We dressed together, and he insisted on picking out his own clothes, which meant a red cape, rain boots, and a t-shirt that said “future CEO.”
I didn’t argue. I rarely did. He had so little to control in his world. If a cape made him brave, he could wear it forever as far as I was concerned.
On the walk to preschool, he held my hand tight, skipping every other step and pointing out birds, clouds, and a suspicious-looking worm that he was convinced was trying to cross the road illegally.
At the gate, he stopped and looked up at me with that serious little frown again.
“Mama?”
“Yeah, love?”
“When I’m a big person, will I still love you?”
I knelt down to his level, blinking fast. “You’ll love me even more. Because you’ll understand how much I loved you first.”
He nodded solemnly. “I’ll buy you a spaceship.”
I laughed, my arms wrapping around him. “I’ll hold you to that.”
He ran inside, cape flying behind him, and I stood there longer than I should’ve, watching him disappear into the classroom, still smiling.
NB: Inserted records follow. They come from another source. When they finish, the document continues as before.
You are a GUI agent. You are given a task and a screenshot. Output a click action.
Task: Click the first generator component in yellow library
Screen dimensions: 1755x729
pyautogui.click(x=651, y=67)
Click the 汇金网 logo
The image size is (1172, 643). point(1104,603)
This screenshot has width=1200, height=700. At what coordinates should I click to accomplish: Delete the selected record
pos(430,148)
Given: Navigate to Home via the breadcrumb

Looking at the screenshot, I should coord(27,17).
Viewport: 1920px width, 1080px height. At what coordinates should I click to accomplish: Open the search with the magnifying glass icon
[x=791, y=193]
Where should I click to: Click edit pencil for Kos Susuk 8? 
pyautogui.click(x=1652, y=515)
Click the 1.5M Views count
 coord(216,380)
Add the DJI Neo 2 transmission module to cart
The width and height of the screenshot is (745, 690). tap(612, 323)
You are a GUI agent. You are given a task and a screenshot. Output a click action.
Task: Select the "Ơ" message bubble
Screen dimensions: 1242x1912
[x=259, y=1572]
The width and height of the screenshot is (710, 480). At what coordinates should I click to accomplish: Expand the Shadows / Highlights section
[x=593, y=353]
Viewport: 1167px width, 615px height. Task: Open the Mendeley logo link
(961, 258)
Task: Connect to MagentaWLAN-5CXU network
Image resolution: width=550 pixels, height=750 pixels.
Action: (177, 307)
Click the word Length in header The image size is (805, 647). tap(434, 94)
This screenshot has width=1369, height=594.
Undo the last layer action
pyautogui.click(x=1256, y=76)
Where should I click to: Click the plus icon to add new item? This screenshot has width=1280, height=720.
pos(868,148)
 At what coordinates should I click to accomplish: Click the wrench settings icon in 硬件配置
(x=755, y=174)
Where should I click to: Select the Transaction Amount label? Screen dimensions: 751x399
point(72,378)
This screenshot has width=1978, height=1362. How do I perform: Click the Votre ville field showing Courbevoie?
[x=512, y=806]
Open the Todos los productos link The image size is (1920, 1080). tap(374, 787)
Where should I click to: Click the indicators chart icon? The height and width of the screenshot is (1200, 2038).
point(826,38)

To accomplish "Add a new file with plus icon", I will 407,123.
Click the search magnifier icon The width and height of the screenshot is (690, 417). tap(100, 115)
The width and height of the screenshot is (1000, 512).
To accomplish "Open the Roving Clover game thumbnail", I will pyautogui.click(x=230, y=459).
The walk to the bus stop felt quieter without him. The city buzzed around me like always, people rushing, horns honking, coffee cups in hand. But I felt… still. I had built this rhythm, this safe little orbit and I guarded it fiercely.
I got to work on time. Sat at my cubicle, smiled at the right people, answered emails like my job depended on it, which it did. I wasn’t building a career, not really. I was building stability. For him. For us.
At lunch, I scrolled through the local news mindlessly, my fork halfway to my mouth, when a headline made my stomach knot:
“Blackwood Industries acquires top software firm in Midtown expansion.”
I froze.
There was a photo beneath the headline. Lauren Blackwood, sharp as ever in a black tailored suit, standing next to a group of executives shaking hands.
It had been four years since I’d seen that face. Since I’d snuck out of that city with shaking hands and a secret growing inside me.
And here he was, in my city. In Midtown.
Right where my office was.
My phone buzzed on the desk, a calendar reminder: “Company-wide Q2 strategy meeting this Friday. CEO from partner firm attending.”
My throat dried.
No. It couldn’t be.
But deep down… I already knew.
The past always had a way of circling back.
And I had no idea that by the end of the week… Lauren Blackwood would walk back into my life.